European Capitals of CultureΠοιειν Και Πραττειν - create and do

Genoa and the port

  

 

What happened in 2004 when Genoa was European Capital of Culture, and specifically in relation to the port and the shipping industry?

How did this program relate to the other aspects of Genoa undoing its negative image as ugly duckling of the Mediterranean and being transformed into a swan?

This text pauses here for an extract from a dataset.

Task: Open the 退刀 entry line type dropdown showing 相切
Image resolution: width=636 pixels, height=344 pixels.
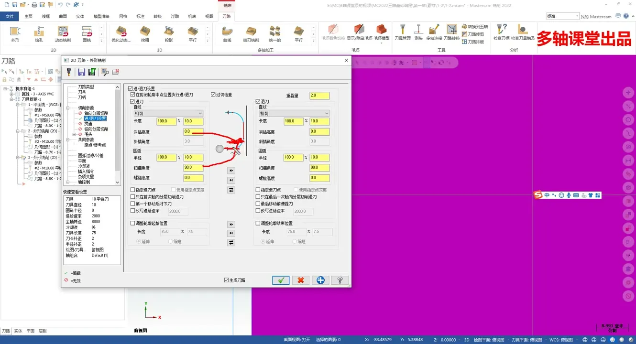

Crucial was the renovation of the port and old town since they dismantled the till then existing overhead highway which blocked literally the view of the port if sitting somewhere in the old town.

 

        

         Overview of the port of Genoa

 

In memory of 1975

Ever since I made that study about the economic conditions of the port of Genoa (1975), I remember this being a port in transition. Bulk cargo was no longer shipped. Instead containers had been introduced with the explicit purpose to prevent further thefts. Naturally it meant the new interest was how to steal an entire container. That can be considered to be equally a lucrative business provided some writer would not take on the entire aura still prevailing in the old town with all its prostitutes and reminders of times when Napolean was imprisoned on the Elbe island. Going back to the 11th century when the first Bank was created and Columbos (he was born in Genoa 1451) setting sail in Genoa to discover the New World (even though the story is told quite differently), it meant ever since a dialectic of capital going back to the land to invest in property when times were ripe to do so or else to take the capital to sea, literally speaking, if the economy was in decline. That marks the semanitics of the ship owners or how capital flows are steered through centuries of knowing when to seize what great opportunities. Altogether Genoa had in the upper hills its aristocratic class made distinct by every house having above its entrance a quote from a poem by Dante, while way below, down by the sea, the common folk mingled with those working in the port. As long as it was bulk cargo, the crews needed to unload or load ships were quite large and naturally required a defty kind of organization if work was to be done under reasonable wages. Since that was never really the case, there was always a lot of trouble in the port. Once the containers were used, all these crews were no longer needed. It was more than just dismantling the entire port for the entire work force was stripped of its identification possibilities with different categories of tasks assigned each morning in a huge hall when some knew which ships were bound to come in and needed so to speak a helping hand. To be there at that time meant to listen during the breaks to someone just strumming the guitar with a few tunes on the lips while men still breathing out the sweat collected in their clothes stood around and listened. Their silence made possible an economy of words. It gave to each articulated thought another sense of time and space with the rhythm to be compared with making love to a woman comparable to the wide open sea awaiting outside the port.